The new course, called Growing Organisational Talent, runs from 8 – 9 June and is a timely offering as new research has revealed that talent management becomes more, not less, important in an economic downturn and that neglecting talent could leave organisations at a major disadvantage in the current economic climate and beyond.
According to a recent study conducted in November 2008 by the Chartered Institute of Personnel and Development (CIPD), many firms are using the downturn as an opportunity to review current systems, think creatively about doing things differently when resources are tight and prioritise specific aspects of talent management, such as the retention of high-performers. Over half (55%) of the organisations surveyed are developing more talent in-house.
“A positive effect of the wider economic uncertainty is a move by some to place even greater importance on talent management strategies. Many believe this will push them ahead of their competitors when the economy recovers and are holding on to a long-term view of the benefits a strategic approach can bring to their business,” said the report.
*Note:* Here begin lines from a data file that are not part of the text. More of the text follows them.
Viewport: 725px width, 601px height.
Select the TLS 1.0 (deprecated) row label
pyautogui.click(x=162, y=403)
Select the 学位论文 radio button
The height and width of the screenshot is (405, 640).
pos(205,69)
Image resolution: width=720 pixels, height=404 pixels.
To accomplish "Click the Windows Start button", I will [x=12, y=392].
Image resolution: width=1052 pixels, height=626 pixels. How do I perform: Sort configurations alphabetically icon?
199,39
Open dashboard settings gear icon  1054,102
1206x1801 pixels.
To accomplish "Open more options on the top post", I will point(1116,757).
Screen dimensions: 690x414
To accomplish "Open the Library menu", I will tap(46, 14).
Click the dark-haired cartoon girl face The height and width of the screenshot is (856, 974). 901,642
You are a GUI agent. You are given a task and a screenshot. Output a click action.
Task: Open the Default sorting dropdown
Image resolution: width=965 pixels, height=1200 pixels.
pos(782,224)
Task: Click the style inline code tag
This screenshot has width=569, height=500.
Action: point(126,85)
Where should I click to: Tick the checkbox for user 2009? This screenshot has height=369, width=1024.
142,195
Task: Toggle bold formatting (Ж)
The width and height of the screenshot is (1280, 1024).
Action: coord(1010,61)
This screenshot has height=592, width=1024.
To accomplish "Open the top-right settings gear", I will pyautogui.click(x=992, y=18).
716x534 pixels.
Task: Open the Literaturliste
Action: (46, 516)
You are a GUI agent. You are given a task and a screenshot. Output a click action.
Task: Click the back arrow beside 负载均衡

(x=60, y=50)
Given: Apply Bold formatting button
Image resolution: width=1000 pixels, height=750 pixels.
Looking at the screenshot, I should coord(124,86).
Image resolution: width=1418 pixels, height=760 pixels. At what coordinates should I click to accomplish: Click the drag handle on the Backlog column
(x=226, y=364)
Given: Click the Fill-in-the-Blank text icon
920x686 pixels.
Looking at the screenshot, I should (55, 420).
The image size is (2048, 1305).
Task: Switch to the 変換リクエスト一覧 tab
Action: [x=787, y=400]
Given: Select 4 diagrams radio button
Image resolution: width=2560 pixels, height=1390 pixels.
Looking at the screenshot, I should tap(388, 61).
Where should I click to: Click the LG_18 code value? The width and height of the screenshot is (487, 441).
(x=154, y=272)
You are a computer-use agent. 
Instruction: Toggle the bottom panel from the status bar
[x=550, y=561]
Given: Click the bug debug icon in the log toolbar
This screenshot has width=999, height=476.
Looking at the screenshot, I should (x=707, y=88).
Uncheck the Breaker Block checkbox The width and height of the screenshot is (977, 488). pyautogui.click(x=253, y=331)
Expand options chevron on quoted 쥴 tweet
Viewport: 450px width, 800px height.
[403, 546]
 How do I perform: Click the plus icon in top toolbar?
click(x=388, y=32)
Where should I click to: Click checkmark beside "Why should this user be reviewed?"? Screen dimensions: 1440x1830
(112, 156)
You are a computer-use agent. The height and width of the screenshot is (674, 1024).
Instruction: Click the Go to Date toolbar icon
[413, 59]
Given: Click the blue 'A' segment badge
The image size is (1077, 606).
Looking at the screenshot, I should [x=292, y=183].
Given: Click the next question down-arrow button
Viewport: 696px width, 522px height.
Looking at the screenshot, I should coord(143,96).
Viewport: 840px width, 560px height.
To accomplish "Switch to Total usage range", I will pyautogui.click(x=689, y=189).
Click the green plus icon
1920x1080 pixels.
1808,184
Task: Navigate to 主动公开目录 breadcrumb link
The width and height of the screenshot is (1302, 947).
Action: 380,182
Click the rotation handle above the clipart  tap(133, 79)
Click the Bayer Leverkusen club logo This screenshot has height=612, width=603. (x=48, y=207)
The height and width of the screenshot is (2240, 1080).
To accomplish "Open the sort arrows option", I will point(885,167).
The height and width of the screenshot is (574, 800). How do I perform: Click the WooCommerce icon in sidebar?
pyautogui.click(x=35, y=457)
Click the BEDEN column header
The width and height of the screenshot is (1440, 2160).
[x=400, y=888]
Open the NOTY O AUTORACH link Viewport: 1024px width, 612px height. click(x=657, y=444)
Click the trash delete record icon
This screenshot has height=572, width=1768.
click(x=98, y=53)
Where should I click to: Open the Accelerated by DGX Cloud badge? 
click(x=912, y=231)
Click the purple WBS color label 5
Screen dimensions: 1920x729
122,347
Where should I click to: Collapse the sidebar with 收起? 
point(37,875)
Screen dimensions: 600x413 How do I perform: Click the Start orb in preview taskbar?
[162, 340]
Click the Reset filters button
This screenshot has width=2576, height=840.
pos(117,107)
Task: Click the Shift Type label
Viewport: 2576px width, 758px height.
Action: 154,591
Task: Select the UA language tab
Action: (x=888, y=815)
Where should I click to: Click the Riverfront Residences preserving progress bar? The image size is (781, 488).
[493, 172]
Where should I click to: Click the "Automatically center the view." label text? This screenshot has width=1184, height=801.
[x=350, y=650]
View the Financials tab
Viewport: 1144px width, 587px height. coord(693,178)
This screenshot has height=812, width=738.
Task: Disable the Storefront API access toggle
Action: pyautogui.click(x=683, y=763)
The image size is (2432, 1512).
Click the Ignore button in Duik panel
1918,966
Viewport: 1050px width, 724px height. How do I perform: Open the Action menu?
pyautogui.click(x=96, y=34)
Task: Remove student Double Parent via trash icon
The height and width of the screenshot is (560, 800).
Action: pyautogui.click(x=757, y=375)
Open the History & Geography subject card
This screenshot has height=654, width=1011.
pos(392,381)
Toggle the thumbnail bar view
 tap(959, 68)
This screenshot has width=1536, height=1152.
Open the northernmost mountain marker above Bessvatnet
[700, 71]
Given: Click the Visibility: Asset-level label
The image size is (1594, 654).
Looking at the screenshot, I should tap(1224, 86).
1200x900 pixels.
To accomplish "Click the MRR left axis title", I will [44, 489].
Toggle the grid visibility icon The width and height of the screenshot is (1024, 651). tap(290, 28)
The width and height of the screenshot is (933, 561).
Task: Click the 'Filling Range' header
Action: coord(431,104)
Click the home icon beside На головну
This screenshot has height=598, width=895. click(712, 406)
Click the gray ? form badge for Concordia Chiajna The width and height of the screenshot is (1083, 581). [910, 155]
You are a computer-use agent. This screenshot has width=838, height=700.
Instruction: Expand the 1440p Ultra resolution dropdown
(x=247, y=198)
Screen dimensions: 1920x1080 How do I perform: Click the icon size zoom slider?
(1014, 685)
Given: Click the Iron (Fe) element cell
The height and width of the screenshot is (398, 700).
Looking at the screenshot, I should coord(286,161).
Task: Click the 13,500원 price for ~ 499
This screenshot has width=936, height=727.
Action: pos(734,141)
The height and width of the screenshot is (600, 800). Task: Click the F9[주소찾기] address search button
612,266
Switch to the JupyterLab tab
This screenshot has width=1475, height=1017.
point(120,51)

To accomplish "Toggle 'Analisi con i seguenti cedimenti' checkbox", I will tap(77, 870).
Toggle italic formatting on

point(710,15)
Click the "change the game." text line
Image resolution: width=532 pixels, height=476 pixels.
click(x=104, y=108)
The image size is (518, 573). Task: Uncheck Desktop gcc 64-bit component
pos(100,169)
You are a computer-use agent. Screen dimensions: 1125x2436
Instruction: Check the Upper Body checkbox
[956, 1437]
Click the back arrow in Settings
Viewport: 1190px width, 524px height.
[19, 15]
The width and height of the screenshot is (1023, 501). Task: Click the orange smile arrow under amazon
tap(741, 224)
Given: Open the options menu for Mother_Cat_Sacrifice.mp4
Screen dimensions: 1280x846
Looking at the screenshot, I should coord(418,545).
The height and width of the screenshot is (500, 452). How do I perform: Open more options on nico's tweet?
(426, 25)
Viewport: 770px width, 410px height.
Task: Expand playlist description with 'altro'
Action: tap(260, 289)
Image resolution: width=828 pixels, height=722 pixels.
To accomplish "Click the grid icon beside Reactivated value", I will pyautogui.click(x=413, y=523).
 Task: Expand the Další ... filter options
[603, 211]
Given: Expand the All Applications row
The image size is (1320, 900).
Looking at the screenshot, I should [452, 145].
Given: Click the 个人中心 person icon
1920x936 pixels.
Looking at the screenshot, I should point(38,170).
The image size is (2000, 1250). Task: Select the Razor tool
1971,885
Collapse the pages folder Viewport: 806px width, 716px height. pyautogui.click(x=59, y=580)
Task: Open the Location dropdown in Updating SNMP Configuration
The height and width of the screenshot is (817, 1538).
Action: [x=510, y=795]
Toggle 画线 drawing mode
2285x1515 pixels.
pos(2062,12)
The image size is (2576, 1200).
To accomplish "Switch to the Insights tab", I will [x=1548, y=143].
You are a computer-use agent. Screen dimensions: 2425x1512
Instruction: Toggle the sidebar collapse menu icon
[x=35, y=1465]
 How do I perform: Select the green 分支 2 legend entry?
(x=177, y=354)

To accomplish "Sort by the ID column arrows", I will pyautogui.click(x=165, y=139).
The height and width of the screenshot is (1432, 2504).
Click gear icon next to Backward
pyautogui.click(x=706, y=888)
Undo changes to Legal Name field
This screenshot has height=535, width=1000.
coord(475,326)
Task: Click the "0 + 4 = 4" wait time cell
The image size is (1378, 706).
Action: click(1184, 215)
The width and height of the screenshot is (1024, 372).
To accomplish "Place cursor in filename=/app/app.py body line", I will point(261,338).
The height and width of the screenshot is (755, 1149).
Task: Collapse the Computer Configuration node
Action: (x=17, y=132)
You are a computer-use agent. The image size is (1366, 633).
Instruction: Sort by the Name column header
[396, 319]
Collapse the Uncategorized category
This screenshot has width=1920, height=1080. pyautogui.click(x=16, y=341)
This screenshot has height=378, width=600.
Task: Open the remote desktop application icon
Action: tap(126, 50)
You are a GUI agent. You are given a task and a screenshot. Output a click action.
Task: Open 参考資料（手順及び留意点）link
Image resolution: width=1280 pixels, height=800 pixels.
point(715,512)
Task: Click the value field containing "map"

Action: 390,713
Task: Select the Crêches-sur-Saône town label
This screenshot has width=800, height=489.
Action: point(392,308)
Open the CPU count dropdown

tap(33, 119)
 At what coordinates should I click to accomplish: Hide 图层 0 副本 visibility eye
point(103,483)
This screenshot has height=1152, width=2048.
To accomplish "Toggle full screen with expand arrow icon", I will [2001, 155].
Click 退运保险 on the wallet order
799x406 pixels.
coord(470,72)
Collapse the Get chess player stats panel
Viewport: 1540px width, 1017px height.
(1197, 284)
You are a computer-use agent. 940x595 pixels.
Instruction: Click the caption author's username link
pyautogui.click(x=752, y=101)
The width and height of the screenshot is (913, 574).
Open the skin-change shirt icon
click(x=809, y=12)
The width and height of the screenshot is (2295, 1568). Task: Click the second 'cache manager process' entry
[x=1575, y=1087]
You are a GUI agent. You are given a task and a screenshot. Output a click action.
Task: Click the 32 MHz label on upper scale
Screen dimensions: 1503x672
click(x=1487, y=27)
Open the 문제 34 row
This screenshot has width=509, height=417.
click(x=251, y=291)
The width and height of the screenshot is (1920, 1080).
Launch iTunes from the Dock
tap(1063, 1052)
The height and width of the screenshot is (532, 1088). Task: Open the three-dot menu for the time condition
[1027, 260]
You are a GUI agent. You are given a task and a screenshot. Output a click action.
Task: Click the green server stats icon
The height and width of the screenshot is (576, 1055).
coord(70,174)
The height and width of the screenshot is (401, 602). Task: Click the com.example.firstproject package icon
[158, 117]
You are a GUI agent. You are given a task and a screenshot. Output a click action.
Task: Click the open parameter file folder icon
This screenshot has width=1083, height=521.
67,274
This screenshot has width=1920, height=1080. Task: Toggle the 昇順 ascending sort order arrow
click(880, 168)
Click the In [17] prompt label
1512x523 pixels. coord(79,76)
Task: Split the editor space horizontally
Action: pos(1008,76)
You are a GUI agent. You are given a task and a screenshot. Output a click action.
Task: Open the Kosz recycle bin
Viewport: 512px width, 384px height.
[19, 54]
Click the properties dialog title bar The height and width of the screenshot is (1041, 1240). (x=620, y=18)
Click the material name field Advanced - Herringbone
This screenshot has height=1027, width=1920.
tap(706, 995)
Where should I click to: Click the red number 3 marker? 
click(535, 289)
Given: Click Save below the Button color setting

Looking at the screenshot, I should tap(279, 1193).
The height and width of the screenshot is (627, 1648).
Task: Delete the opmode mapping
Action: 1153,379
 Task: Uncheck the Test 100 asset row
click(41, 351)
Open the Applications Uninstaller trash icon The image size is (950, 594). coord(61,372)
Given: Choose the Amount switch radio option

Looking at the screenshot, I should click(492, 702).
Christof Appel, Director of the Growing Organisational Talent course, said that the findings shows the important need for businesses today to align talent management more closely with core business strategy and to renewed focus on attracting, developing and retaining top talent.
“Talented people are the bedrock of success; by definition they are innovators, natural leaders, results-driven and creative. They are thus critical for adapting during tough times and gaining the competitive edge,” said Appel.
Appel, who has consulted on talent management issues for heavyweights like Google, SABMiller, Toyota, Verizon and Anglo American, said that today’s emerging young talent had different needs, beliefs and desires from previous generations and companies needed new approaches to keep their finest.
“Attracting top young talent into a company is not as simple as placing an advert in the newspaper and hoping the best people will see it and apply. Attraction strategies require that a company recognises and develops its ‘employer brand’ and becomes an employer of choice,” said Appel.